◆ WORK INSTRUCTION
Check every line below for the string "size", and copy the lines that contain it.

◆ GIVEN INFORMATION
==*==
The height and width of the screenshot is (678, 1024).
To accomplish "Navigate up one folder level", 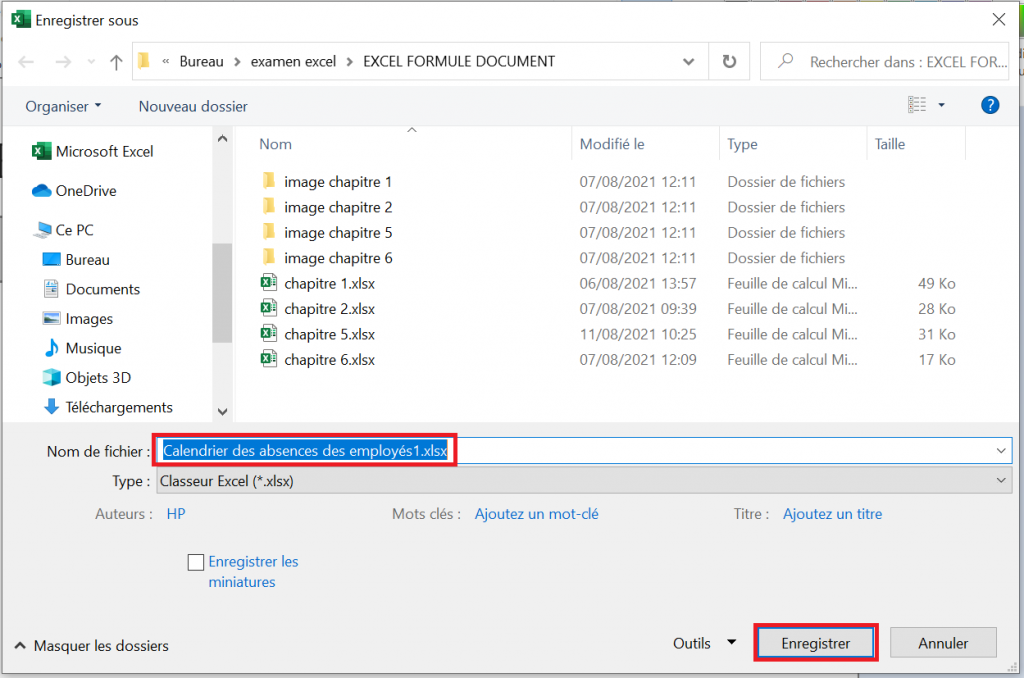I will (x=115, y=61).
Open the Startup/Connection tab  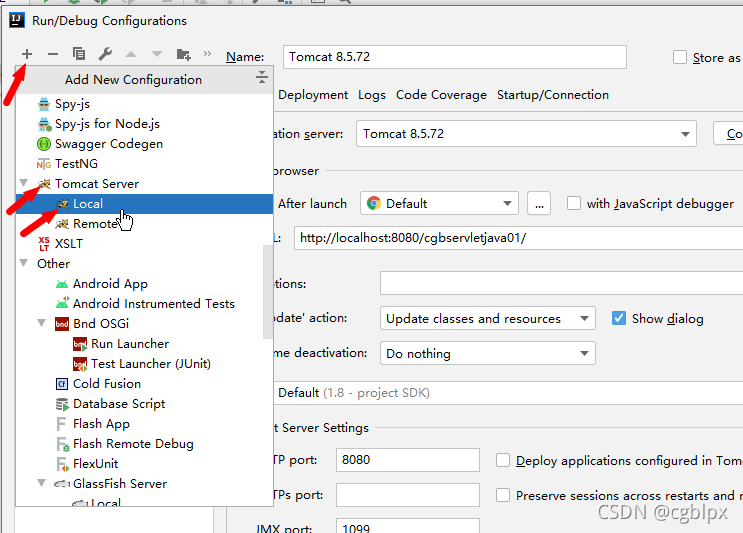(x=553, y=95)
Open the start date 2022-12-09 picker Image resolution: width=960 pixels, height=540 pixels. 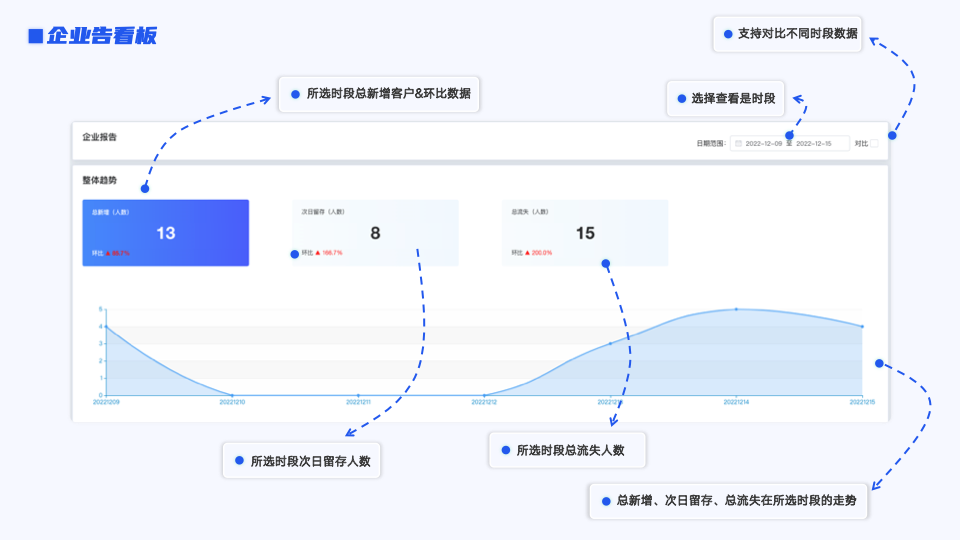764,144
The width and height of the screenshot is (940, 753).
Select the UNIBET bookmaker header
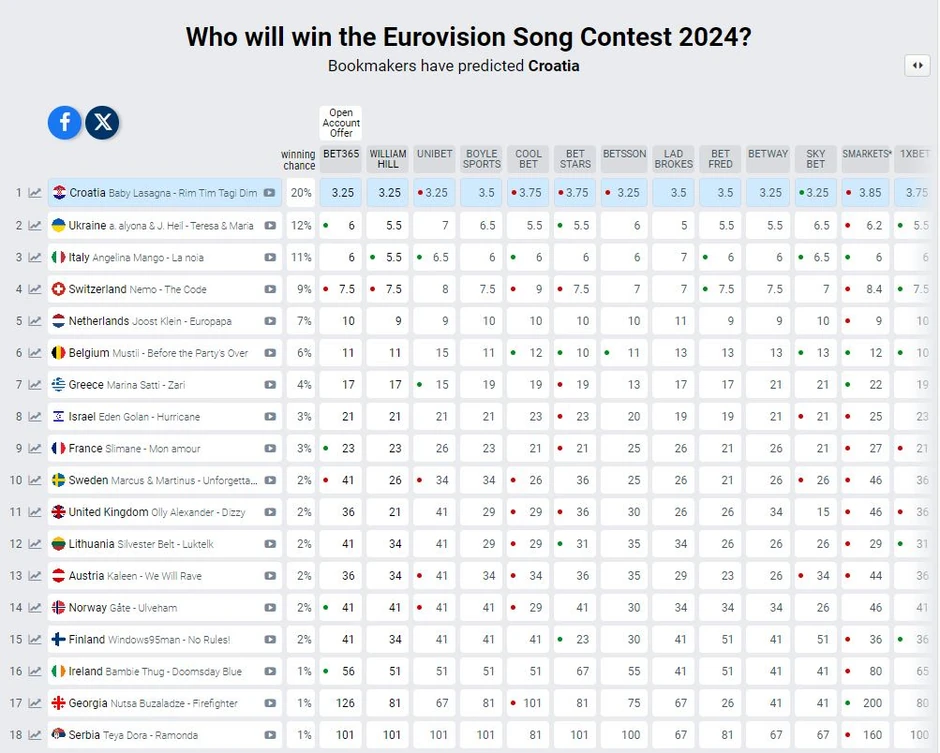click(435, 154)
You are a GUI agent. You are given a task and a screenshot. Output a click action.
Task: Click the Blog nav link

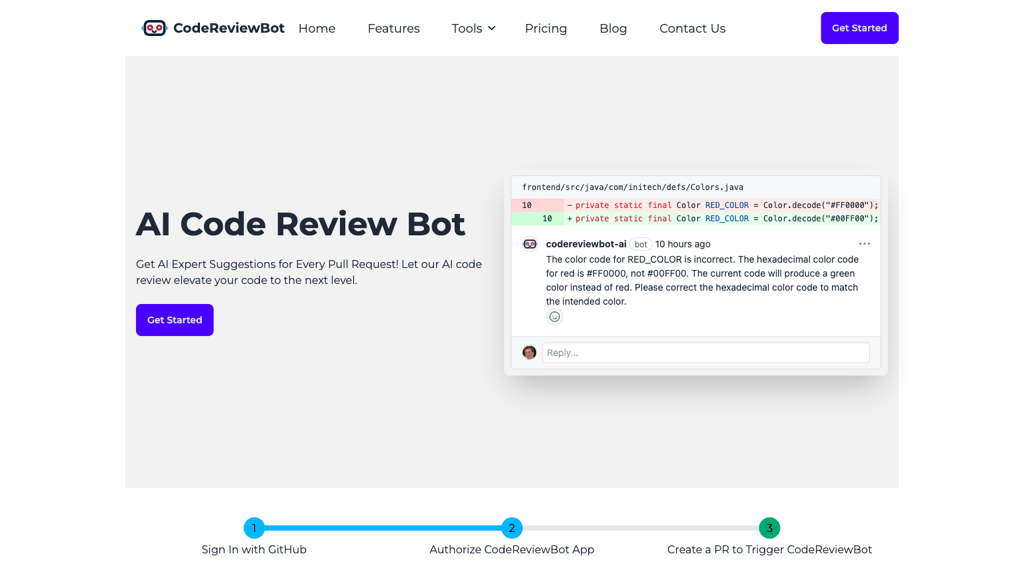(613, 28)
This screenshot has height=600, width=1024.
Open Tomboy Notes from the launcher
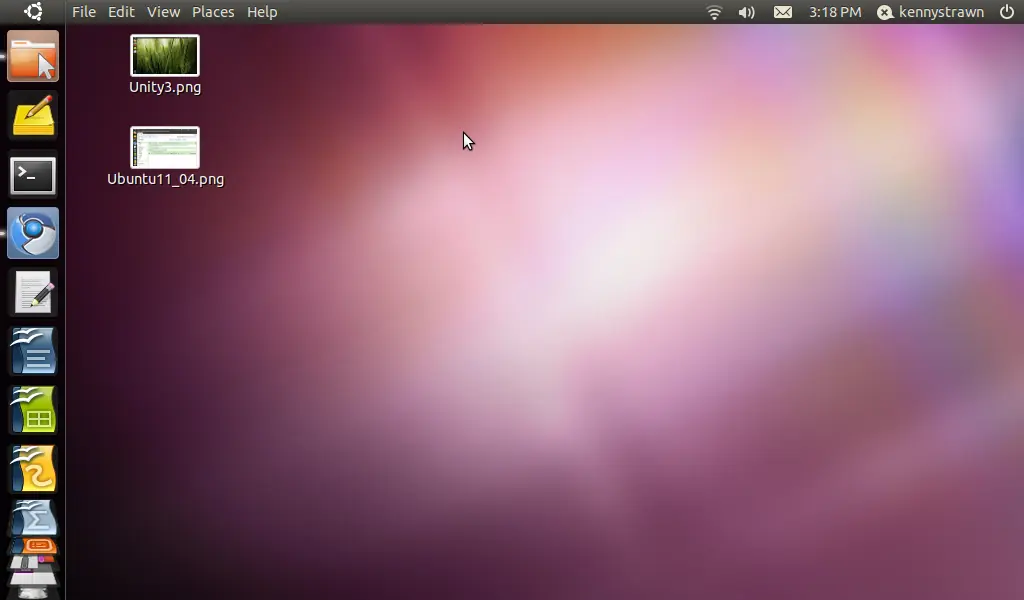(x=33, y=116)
==*==
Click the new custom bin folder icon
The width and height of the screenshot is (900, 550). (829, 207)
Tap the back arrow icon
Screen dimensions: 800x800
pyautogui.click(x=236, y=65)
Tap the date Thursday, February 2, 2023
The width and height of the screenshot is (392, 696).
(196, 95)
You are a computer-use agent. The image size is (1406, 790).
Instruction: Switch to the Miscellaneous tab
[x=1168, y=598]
==*==
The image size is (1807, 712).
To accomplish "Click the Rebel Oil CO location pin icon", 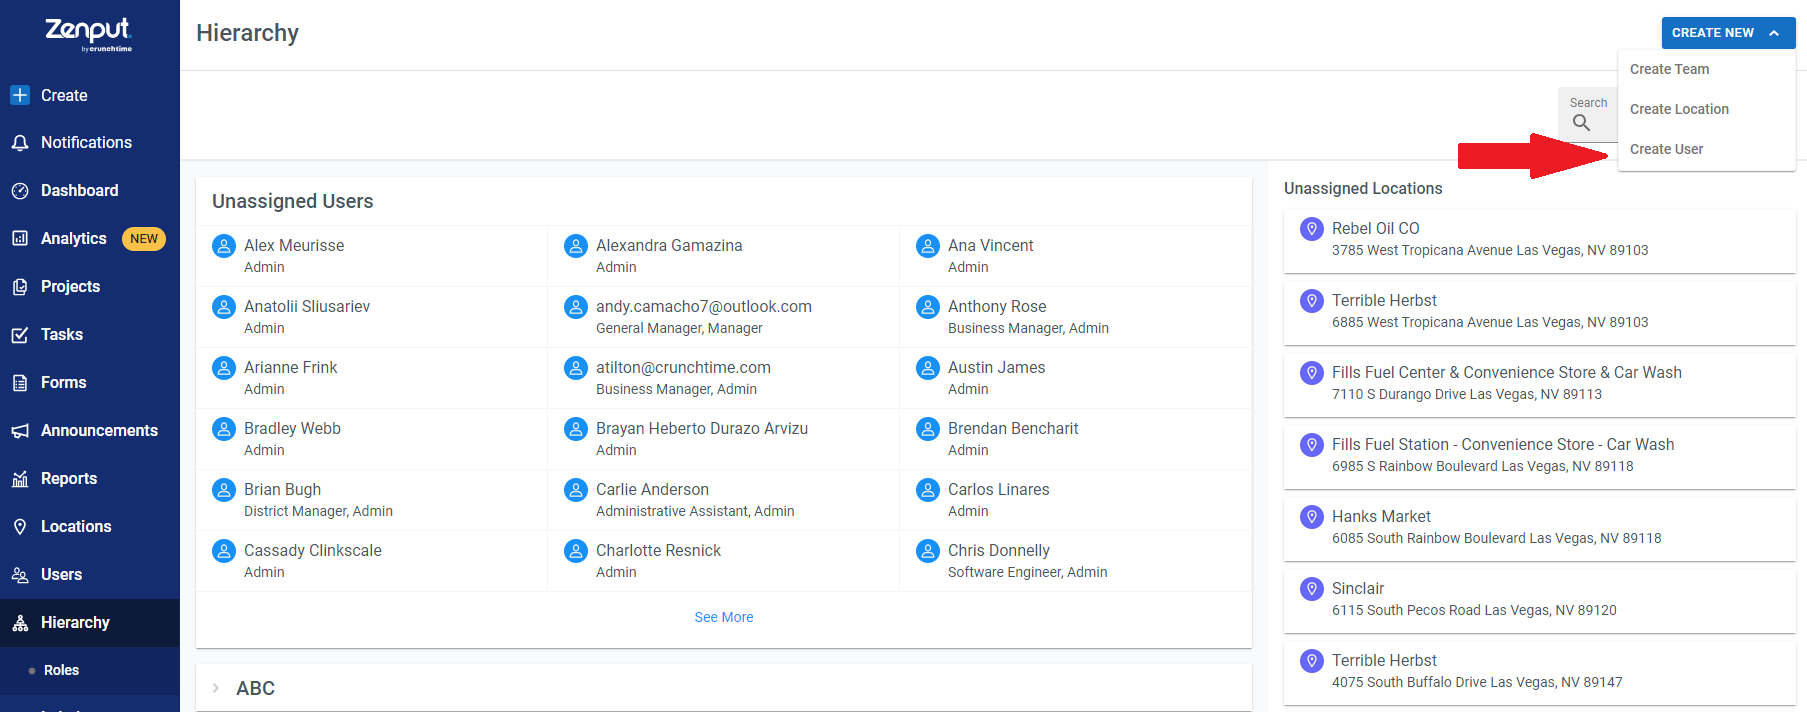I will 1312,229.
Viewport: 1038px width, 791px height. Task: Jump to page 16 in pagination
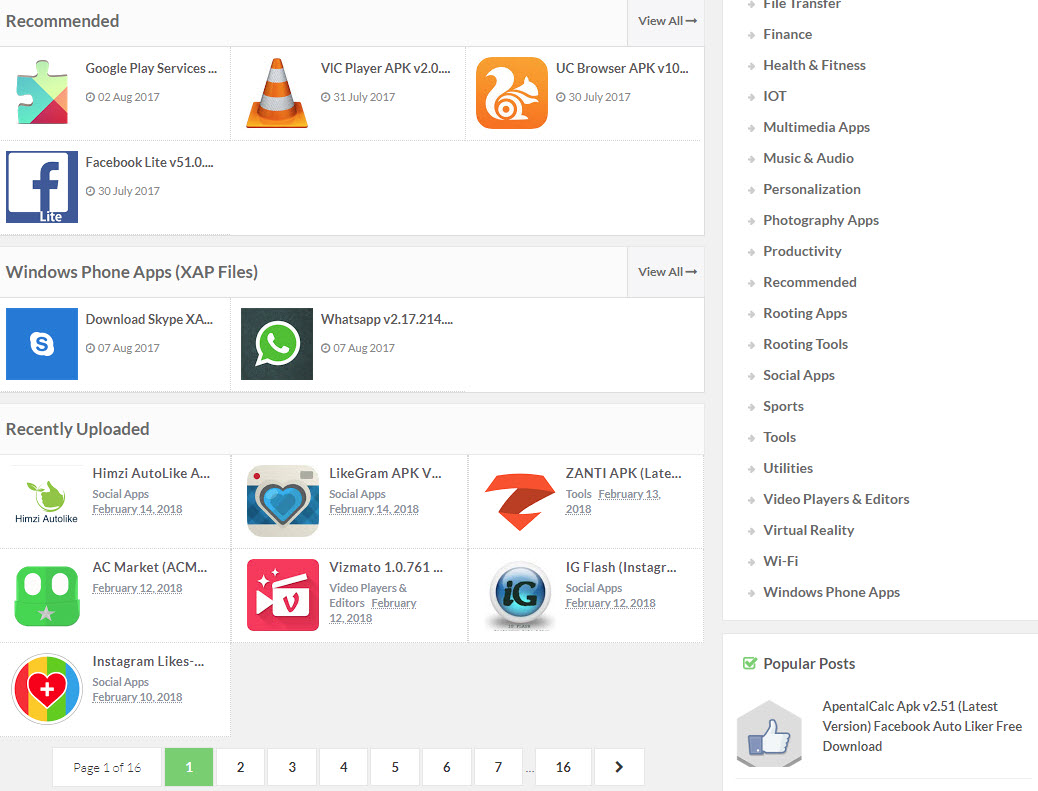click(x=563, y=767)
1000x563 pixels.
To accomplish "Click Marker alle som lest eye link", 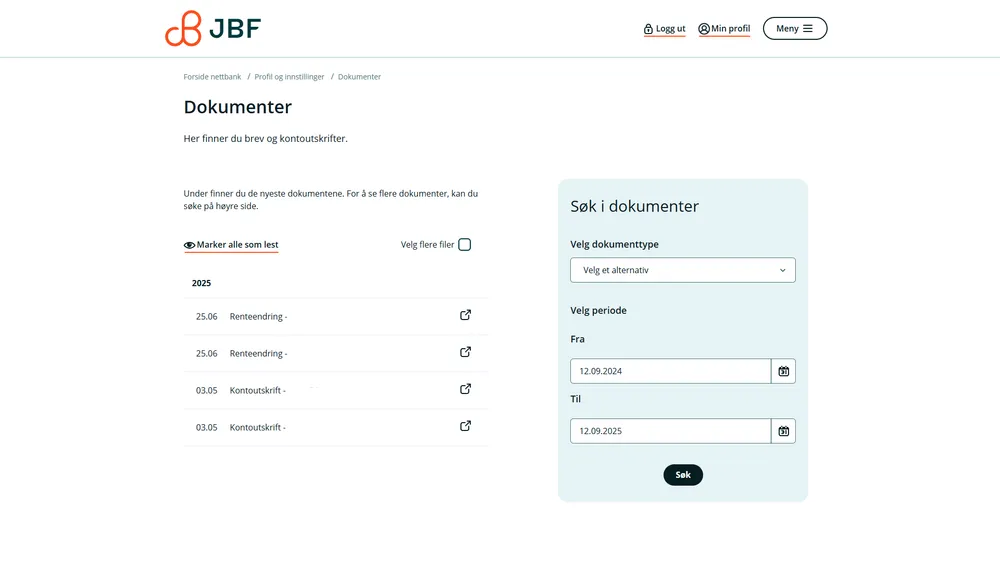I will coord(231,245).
==*==
◆ SOLUTION TO THIS PROBLEM
You are a computer-use agent. The image size is (1406, 790).
The image size is (1807, 712).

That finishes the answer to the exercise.